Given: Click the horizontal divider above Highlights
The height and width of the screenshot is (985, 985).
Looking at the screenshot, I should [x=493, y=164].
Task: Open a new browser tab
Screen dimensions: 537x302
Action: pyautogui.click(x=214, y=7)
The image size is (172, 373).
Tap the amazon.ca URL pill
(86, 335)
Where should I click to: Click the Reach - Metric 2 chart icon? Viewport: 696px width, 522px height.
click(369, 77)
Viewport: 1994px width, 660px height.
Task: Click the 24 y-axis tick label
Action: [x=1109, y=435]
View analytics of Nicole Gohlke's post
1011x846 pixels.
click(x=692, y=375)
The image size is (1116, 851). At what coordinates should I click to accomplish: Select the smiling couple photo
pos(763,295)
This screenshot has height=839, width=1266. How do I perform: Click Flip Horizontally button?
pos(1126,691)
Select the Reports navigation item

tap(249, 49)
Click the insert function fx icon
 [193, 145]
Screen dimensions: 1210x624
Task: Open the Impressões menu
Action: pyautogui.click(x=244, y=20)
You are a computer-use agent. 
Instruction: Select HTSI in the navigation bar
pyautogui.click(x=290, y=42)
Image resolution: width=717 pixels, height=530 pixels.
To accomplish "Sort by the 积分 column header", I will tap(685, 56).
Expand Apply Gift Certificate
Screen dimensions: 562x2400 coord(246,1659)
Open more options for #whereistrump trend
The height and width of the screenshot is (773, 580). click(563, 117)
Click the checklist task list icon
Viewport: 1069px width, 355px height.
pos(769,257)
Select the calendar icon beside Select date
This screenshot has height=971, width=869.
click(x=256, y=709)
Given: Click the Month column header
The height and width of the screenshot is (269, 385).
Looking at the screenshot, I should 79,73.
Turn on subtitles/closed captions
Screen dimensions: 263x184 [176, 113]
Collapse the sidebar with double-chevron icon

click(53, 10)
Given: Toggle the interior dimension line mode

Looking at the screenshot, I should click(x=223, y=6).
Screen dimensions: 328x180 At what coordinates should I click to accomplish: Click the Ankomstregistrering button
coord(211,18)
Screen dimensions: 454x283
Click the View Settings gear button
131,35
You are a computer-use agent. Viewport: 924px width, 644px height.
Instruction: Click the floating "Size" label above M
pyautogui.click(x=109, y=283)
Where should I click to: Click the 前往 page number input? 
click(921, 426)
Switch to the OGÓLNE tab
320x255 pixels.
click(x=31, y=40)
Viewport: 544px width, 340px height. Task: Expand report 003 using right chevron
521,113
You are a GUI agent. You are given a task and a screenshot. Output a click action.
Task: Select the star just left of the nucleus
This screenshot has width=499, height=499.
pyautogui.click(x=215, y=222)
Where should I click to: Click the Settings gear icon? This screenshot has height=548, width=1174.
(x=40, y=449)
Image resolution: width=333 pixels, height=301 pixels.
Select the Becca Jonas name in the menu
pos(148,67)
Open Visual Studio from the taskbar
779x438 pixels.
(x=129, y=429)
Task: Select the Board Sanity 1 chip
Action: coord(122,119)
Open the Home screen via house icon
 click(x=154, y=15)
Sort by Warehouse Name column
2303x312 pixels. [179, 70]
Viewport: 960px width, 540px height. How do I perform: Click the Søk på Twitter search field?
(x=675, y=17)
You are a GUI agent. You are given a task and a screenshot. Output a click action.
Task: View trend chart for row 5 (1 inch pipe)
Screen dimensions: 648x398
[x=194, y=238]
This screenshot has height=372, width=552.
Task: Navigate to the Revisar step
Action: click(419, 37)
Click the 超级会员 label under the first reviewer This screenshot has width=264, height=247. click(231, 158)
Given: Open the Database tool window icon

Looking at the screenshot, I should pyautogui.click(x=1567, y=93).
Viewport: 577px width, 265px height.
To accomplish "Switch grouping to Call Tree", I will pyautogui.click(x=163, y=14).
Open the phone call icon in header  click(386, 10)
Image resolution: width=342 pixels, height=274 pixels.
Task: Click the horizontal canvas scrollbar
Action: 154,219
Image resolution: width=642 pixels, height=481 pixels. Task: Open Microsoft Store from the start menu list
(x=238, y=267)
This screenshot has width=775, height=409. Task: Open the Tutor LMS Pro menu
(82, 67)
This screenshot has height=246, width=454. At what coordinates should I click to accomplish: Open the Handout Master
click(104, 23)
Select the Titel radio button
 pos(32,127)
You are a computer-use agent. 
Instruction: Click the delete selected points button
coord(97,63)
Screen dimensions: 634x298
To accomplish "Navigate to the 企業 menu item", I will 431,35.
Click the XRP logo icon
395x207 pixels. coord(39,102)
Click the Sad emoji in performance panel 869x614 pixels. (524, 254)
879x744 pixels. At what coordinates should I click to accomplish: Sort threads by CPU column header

· · · · ·

Return exactly the lines from the beginning of the data above through the one containing "The image size is (172, 373).", please. Include both end lines and add nothing else.

Given: Click the horizontal divider above Highlights
The height and width of the screenshot is (985, 985).
Looking at the screenshot, I should [x=493, y=164].
Task: Open a new browser tab
Screen dimensions: 537x302
Action: pyautogui.click(x=214, y=7)
The image size is (172, 373).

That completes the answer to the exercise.